Una sorpresa spiazzante, almeno per me, ma non privo di insegnamenti sul personaggio Timpanaro, è il contributo, comunque molto parziale, di Dalmas: basti dire che privilegia, sullo studio dell'Ottocento e di Leopardi, Il lapsus freudiano: ma con `ritorni' su parte almeno della complessa attività timpanariana, tra filologia, storia letteraria, pronunciamenti filosofico-ideologici. E poi, dopo quel formidabile triennio natale? Qui procederò sparsamente, scusandomi per certi silenzi, che non implicano affatto disattenzione, e piuttosto vogliono evitare la stanchezza in chi mi legge. Per il dopo, che riguarda comunque attori come Raimondi o Agosti o Sanguineti o Claudio Magris, tutti con cura effigiati, e ancora altri valorosi e valorosissimi, direi che forse compete troppo col modello l'Agazzi di Citati. E che qualcosa di più, una messa a fuoco più adeguata, spettava a Mengaldo. Tra quelli che più personalmente ho apprezzato metterei invece, fra altri, Donati su Piero Camporesi, Lazzarin su Francesco Orlando, Marco Villa su Gian Luigi Beccaria, Pellini su Luigi Blasucci, Palumbo su Eduardo Saccone. E una particolare menzione riserverei per Simonetti, su Cesare Garboli (con lui è lo stile, osserva Simonetti, che salva dal narcisismo: ma col narcisismo, quando è di qualità ed esplode, come con Garboli, in conoscenza, io sarei anche più condiscendente).
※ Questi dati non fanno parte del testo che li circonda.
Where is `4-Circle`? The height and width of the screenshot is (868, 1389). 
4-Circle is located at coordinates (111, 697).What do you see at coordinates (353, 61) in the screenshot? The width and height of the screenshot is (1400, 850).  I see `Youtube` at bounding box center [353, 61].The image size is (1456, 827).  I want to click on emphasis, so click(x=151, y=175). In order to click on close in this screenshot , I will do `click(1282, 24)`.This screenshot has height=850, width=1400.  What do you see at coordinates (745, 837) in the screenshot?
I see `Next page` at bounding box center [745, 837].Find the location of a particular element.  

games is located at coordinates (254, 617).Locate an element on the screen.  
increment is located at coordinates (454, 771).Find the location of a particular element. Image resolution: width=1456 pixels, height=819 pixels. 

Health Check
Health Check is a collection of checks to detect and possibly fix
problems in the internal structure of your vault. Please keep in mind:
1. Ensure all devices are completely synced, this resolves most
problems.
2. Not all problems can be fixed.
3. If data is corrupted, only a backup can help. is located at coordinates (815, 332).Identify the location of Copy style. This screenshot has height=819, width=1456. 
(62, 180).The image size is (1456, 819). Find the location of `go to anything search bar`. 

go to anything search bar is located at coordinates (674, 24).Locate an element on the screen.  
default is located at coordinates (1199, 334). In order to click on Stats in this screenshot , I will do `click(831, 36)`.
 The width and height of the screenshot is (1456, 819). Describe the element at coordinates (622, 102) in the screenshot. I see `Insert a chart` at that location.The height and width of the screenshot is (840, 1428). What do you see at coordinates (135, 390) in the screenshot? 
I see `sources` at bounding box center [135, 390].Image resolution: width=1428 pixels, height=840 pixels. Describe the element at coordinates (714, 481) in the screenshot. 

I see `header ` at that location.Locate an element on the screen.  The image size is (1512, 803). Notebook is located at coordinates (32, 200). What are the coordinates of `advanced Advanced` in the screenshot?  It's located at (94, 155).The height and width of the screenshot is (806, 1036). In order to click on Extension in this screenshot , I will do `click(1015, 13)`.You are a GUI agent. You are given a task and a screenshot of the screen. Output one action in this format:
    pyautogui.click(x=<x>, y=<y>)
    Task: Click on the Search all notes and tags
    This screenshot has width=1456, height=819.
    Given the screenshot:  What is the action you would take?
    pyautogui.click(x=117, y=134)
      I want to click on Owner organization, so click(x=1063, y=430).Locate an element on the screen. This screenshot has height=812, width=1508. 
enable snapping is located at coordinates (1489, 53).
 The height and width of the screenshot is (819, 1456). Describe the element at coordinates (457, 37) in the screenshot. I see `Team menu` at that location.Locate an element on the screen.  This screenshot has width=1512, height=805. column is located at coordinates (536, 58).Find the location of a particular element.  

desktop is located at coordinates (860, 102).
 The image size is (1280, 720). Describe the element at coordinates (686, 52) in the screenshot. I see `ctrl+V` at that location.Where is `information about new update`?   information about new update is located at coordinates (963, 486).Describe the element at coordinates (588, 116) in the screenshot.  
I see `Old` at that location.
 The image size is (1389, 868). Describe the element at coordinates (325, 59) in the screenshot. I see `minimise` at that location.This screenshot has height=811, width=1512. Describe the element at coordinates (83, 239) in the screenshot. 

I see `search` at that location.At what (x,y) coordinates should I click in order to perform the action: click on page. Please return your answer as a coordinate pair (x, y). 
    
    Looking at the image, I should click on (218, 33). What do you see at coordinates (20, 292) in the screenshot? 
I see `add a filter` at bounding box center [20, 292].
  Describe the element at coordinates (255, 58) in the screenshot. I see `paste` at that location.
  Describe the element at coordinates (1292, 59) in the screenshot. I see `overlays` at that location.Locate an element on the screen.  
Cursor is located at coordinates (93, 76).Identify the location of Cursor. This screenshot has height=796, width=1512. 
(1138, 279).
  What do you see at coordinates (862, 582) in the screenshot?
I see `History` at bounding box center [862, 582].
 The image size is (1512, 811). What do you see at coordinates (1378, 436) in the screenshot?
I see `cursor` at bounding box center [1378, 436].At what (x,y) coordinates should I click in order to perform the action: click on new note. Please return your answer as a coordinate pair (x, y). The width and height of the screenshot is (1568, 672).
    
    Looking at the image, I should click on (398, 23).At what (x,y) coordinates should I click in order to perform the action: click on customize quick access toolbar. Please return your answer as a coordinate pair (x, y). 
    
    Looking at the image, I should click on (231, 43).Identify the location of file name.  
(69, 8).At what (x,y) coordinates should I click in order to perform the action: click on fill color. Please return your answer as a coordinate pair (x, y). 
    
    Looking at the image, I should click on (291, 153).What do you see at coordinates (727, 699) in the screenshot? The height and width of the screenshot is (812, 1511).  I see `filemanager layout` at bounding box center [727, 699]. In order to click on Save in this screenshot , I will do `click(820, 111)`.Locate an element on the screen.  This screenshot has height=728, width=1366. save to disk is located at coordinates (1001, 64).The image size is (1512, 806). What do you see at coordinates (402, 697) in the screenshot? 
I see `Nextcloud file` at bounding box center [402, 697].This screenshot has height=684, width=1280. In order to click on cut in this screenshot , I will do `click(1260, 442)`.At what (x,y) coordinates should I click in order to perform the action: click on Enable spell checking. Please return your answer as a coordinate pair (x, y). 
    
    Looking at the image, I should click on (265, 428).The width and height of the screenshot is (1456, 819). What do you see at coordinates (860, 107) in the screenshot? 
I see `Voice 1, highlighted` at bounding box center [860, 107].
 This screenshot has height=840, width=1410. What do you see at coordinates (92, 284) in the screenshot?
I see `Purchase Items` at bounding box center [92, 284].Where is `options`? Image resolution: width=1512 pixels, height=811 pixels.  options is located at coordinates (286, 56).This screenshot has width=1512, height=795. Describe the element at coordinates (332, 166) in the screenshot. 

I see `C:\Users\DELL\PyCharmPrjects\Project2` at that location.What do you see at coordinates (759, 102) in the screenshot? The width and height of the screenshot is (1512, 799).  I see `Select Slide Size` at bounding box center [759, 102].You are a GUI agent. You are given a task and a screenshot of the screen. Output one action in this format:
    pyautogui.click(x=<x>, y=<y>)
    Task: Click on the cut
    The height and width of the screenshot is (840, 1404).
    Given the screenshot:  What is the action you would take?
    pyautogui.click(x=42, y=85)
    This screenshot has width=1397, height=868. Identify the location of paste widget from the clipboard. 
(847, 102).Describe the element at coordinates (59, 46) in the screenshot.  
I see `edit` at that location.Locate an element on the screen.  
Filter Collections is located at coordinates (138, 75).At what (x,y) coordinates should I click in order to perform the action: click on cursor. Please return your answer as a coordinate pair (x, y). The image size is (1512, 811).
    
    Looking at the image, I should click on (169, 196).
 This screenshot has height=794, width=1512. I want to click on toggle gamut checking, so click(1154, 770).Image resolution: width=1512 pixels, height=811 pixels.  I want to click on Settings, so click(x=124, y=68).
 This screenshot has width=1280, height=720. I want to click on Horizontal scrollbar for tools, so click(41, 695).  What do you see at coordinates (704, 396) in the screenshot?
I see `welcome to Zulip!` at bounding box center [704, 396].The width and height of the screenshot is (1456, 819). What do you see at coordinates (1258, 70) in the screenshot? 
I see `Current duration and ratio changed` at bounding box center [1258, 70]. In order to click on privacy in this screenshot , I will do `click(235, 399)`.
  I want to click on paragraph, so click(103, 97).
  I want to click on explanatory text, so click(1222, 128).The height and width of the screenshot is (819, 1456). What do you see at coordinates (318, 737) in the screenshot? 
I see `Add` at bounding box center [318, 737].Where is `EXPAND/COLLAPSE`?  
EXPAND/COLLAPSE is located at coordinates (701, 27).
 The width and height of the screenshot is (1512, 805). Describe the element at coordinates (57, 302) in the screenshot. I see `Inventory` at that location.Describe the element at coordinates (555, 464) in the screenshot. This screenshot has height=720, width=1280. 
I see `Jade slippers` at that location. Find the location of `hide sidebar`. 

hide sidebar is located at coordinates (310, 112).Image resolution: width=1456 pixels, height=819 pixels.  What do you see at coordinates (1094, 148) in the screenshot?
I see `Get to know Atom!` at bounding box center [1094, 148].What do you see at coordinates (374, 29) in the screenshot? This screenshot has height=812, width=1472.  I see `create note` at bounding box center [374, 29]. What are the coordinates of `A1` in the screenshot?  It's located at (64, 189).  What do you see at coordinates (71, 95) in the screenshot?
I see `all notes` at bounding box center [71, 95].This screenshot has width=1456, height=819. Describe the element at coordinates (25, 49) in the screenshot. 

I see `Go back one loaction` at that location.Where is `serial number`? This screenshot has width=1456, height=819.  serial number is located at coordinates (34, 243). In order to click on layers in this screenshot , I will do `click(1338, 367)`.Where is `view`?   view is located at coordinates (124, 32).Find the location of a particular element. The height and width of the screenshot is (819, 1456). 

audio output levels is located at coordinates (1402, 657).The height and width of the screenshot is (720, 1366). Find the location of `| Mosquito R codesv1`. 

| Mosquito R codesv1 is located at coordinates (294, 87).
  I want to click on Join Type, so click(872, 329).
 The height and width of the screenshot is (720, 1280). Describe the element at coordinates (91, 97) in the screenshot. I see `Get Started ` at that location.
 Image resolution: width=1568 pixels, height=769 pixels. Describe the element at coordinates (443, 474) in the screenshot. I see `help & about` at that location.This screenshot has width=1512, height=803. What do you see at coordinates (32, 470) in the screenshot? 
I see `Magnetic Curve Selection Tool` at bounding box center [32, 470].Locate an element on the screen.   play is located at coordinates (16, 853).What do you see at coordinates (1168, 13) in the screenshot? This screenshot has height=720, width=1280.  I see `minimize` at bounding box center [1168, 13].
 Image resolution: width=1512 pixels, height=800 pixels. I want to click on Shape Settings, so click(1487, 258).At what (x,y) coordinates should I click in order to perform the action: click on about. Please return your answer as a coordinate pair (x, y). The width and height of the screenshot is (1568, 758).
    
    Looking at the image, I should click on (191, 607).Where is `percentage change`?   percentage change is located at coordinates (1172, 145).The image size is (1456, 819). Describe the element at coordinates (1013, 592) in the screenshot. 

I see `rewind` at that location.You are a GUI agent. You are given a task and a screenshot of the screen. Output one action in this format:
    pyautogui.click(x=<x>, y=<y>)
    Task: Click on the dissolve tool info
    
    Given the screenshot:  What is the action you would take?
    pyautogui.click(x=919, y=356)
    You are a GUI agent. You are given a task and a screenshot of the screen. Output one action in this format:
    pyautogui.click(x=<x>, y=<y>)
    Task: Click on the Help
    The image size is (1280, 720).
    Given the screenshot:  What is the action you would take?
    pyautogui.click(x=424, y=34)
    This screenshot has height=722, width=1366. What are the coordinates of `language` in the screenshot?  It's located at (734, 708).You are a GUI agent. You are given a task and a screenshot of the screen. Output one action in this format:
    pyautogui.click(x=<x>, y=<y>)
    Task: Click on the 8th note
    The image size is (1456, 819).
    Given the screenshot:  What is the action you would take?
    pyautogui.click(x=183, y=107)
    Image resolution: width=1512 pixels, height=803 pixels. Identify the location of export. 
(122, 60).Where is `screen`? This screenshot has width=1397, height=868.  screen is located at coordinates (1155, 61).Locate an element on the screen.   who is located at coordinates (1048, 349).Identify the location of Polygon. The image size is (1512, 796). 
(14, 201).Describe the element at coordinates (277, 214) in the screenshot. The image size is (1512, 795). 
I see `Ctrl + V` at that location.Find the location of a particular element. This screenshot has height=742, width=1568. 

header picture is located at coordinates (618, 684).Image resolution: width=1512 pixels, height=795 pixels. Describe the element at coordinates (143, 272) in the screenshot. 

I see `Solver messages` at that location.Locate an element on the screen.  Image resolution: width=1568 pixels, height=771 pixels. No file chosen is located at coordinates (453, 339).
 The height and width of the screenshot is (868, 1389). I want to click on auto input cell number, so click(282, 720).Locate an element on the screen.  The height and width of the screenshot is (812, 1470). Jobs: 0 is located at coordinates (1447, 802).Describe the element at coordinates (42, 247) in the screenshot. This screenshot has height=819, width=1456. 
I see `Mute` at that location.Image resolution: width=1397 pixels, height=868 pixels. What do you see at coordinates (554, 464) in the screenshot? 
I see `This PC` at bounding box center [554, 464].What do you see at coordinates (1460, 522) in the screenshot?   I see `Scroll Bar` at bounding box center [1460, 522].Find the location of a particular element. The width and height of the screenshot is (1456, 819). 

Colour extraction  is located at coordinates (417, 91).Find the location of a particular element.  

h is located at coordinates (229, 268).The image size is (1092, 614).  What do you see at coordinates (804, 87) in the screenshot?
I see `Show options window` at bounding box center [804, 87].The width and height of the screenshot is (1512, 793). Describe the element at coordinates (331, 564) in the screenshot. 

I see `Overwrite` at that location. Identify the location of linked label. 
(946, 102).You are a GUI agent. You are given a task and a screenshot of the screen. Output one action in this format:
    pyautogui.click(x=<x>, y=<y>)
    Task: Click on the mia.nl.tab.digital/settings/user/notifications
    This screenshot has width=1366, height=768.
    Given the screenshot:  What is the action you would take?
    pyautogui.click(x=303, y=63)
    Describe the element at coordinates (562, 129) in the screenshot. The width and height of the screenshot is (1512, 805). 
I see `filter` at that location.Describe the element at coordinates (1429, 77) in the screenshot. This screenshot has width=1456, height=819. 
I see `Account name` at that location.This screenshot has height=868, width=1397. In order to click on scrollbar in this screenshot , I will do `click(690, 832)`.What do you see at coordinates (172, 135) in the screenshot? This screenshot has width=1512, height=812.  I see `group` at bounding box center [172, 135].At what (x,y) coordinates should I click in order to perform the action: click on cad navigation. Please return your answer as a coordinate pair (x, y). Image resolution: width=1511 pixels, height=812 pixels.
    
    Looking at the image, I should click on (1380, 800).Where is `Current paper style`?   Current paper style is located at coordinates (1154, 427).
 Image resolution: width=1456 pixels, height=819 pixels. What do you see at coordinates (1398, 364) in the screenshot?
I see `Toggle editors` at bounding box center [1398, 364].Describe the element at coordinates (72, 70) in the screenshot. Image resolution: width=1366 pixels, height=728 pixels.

Che più? Invoglino pure i nudi o quasi nomi che ho fatto, così spero, alla lettura delle pagine che loro competono. Aggiungo la cifra, la più evidente e forse unica, e cifra efficace, che lega insieme i cinquantadue `pezzi': i quali tutti partono, alla Auerbach, da un estratto d'autore particolarmente significativo. Un modo per riuscire concreti e il più possibile chiari, entrando subito in casa del critico (eccellente, al riguardo, ma sarebbe di cattivo gusto insistervi, l'ingresso di Ida Campeggiani per quanto riguarda chi scrive).